Related: watch Don't Look Up on Netflix.

David Graeber and David Wengrow, The Dawn of Everything

This one came to my attention by way of a review in The Atlantic.

Still reading.

Now a major motion picture

There’s actually a book by that name, but that’s not what I mean here. In 2021, two major sci-fi universes came to the screen: Foundation, for the first time, and Dune, again.

I re-read the first few Foundation novels while I was waiting for the show to start on Apple TV+. I had read them as a teenager, some 30 years ago … when they were already more than 40 years old. What’s striking when you look at the books and the TV show side by side is how broad-brush the books are, particularly the first one. The 250-odd pages of the first Foundation novel span more than 150 years. Characters like Gaal Dornick simply disappear as the book jumps forward in time. Hari Seldon himself dies one-fifth into the first book.

I can see how this doesn’t really work for a TV series, where viewers expect to bond with the characters and follow them, season after season. To keep viewers hooked, the TV show brings elaborate backstories to these characters and (spoiler alert) invokes a trick to keep Hari Seldon around: he uploaded his mind upon his death and is now an AI simulation. By the end of season 1, we’ve barely made it to the end of the second chapter of the first book, and not in a way that is entirely recognisable. It’s safe to assume that the distance from the books will only grow in season 2.

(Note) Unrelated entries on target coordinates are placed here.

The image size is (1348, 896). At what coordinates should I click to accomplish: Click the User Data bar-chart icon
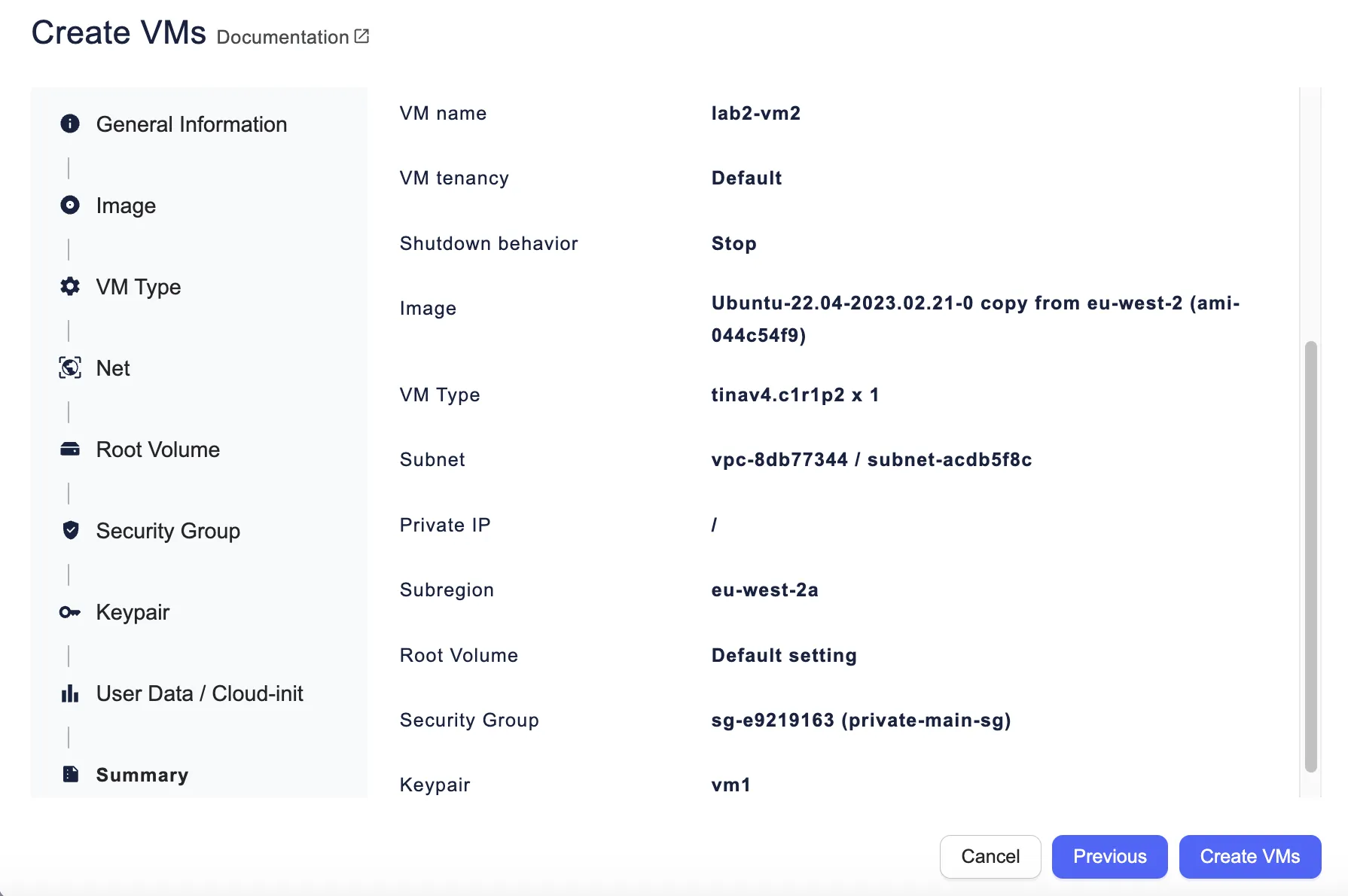[70, 693]
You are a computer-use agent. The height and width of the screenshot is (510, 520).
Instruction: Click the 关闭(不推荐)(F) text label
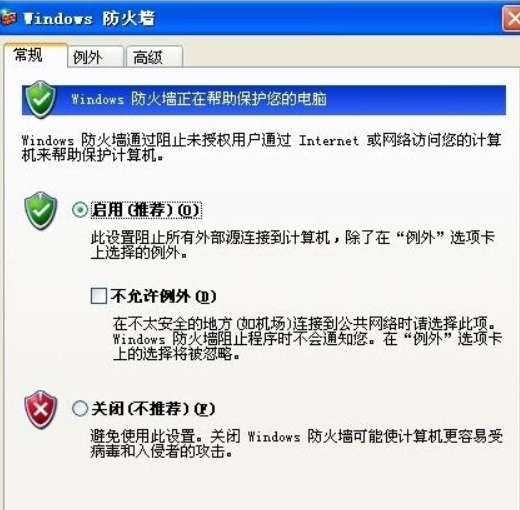[x=153, y=409]
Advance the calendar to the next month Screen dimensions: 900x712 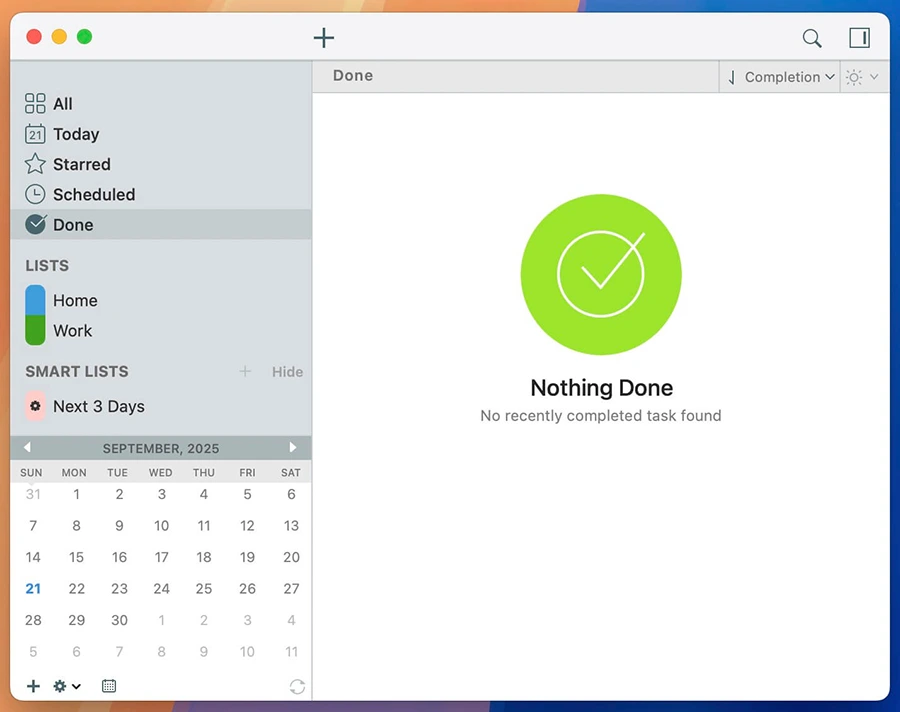click(293, 448)
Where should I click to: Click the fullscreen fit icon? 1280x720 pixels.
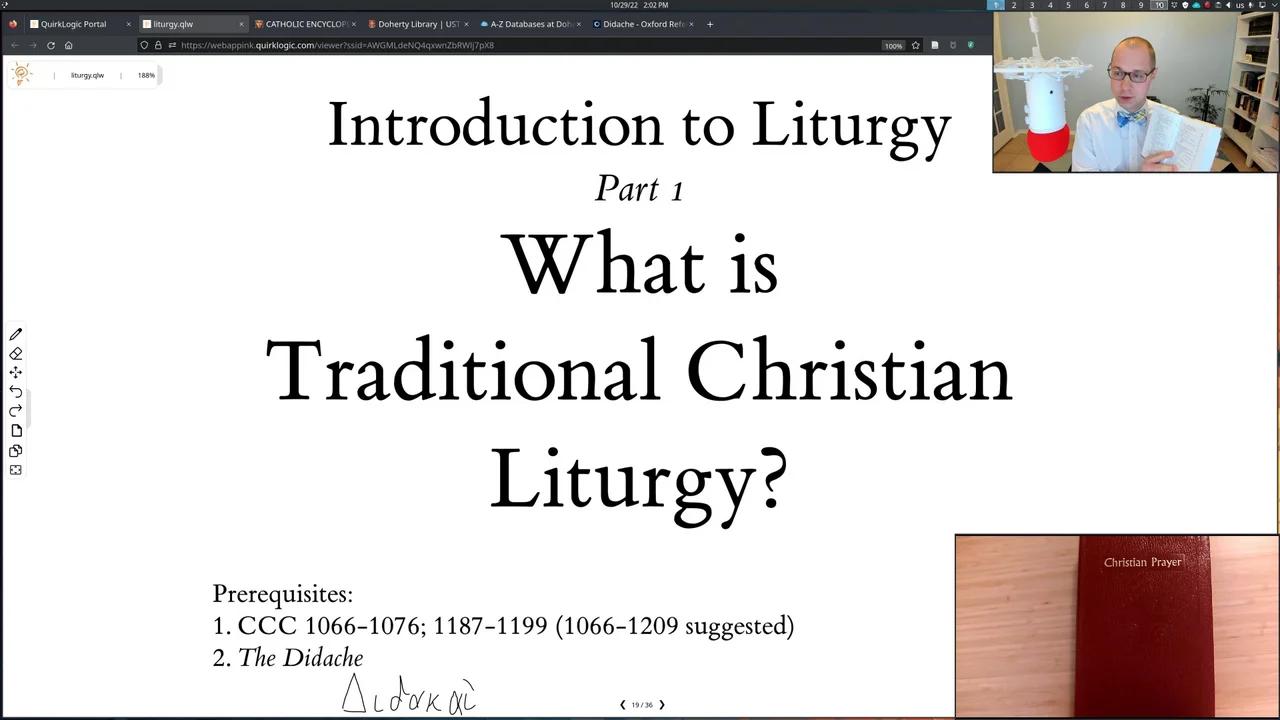[16, 469]
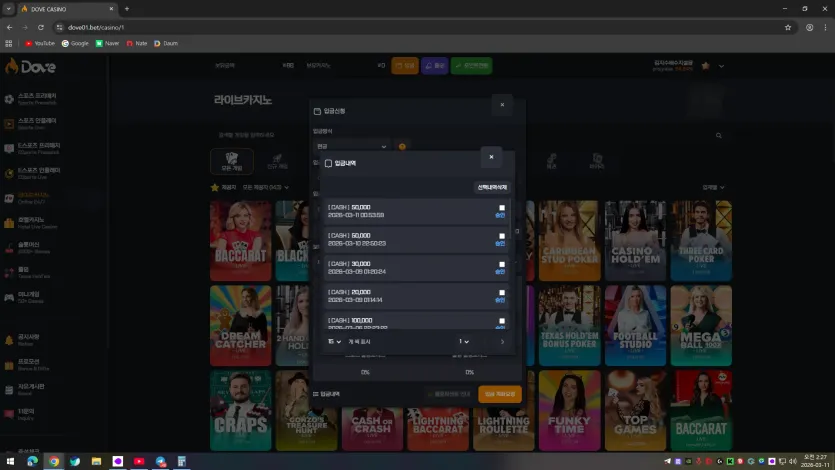Image resolution: width=835 pixels, height=470 pixels.
Task: Reload the dove01.bet page
Action: pyautogui.click(x=41, y=27)
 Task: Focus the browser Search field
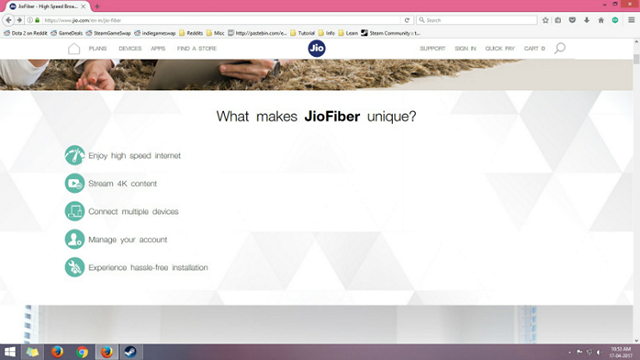[477, 20]
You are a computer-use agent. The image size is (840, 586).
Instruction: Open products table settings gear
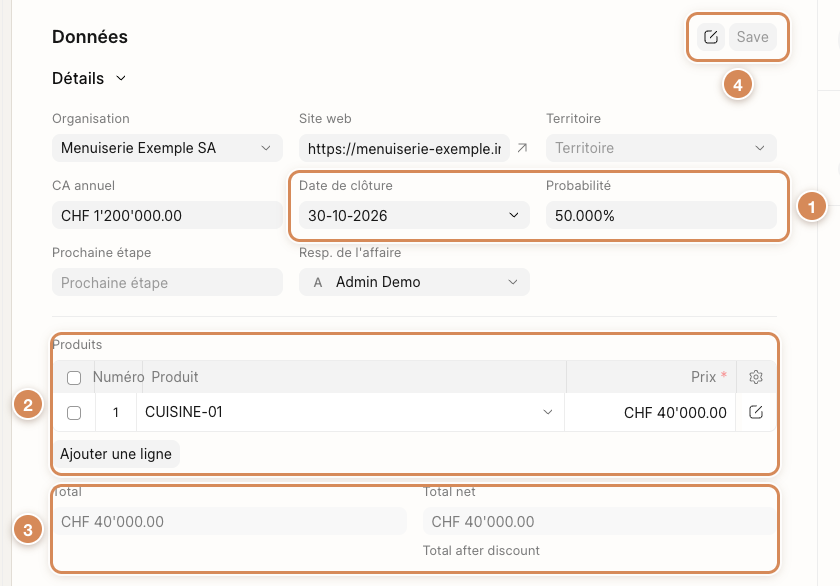[x=756, y=377]
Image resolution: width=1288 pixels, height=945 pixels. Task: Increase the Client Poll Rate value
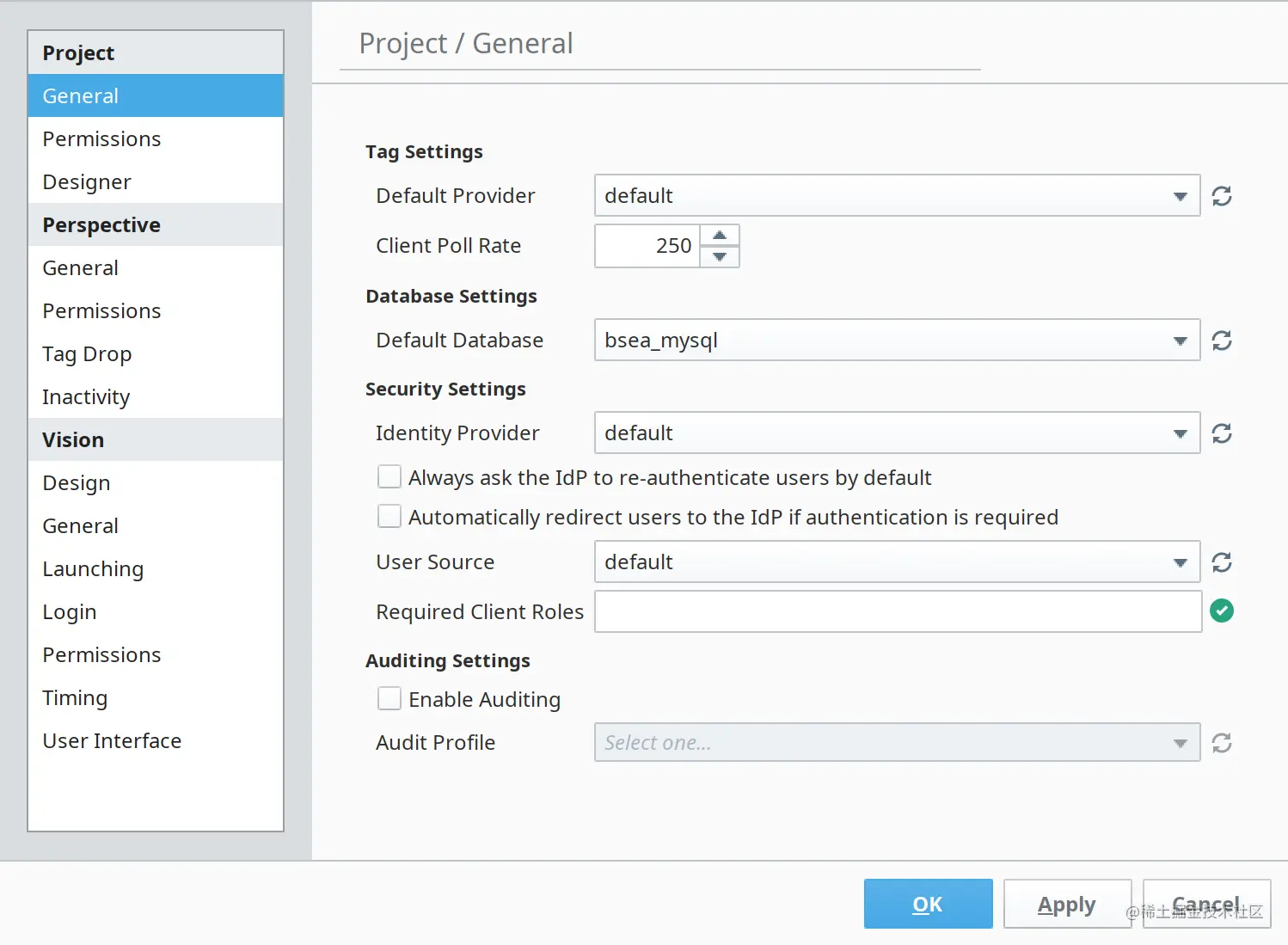(x=720, y=236)
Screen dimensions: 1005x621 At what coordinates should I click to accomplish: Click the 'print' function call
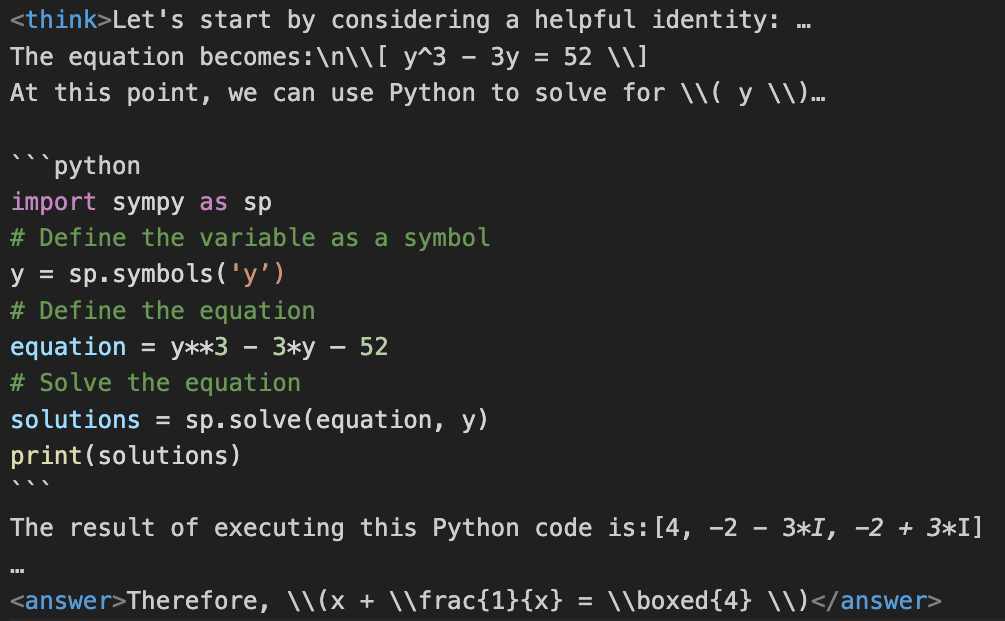click(47, 456)
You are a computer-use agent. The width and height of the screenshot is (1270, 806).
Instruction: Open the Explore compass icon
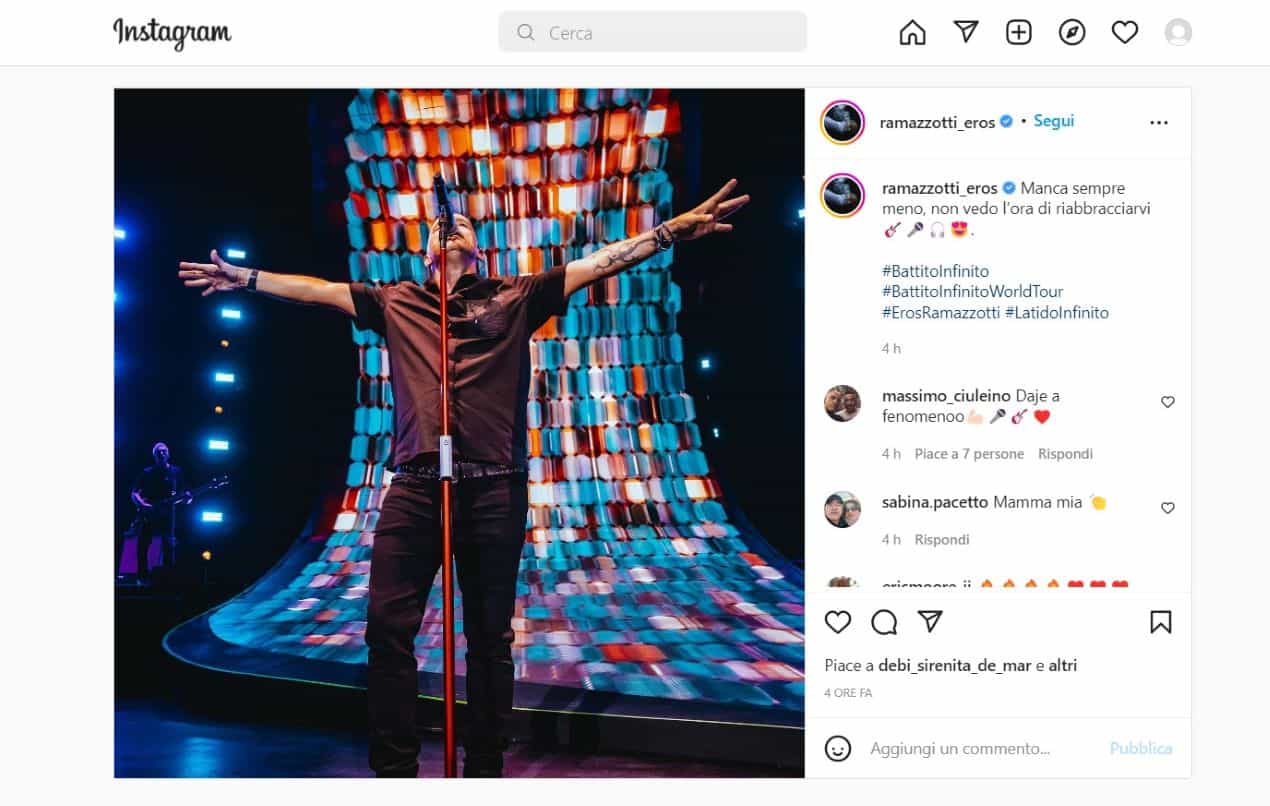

So, Dune. I saw the 1980s David Lynch film, and I even watched the miniseries Children of Dune on DVD, with a young James McAvoy, which may or may not have been part of the attraction at the time. I hadn’t read the books, though, so after watching Denis Villeneuve’s glorious remake, I figured it was time to catch up. It’ll be a two-year wait until Dune Part 2 hits the cinema, so I’m going to have to spread out the Frank Herbert books to tide me over. Thankfully there are a lot of them. So far, I’m two books in (Dune and Dune Messiah).

Nikos Kazantzakis, Freedom and Death

During the late summer, when COVID was (temporarily) receding and the EU certificate allowed travel without too much hassle, we spent almost two weeks on Crete. I was lacking reading material, so one day we drove an hour to Chania, which has the only decent English-language bookstore we could find in that part of the island.

Prominently displayed were the books of Crete's very own literary giant, Nikos Kazantzakis. I heard about him many years ago in high school but never read any of his work. I picked Freedom and Death since the story is set on Crete, and I thought I would enjoy reading a story from the same place but a different time.

It's a story from a different time, indeed. The book is set in the late 19th century, when Crete was part of the Ottoman Empire. For the modern reader, it's a story full of machismo, stereotypes and irrational violence. The hero, resistance leader Captain Michalis, is hardly an admirable character. I'm not sure how contemporary Greek readers received it -- whether it was read as a straight-up hero's tale, or as examining what is wrong with notions of honour, manhood, national pride or heroism. (It's quite possibly intended to be the latter.)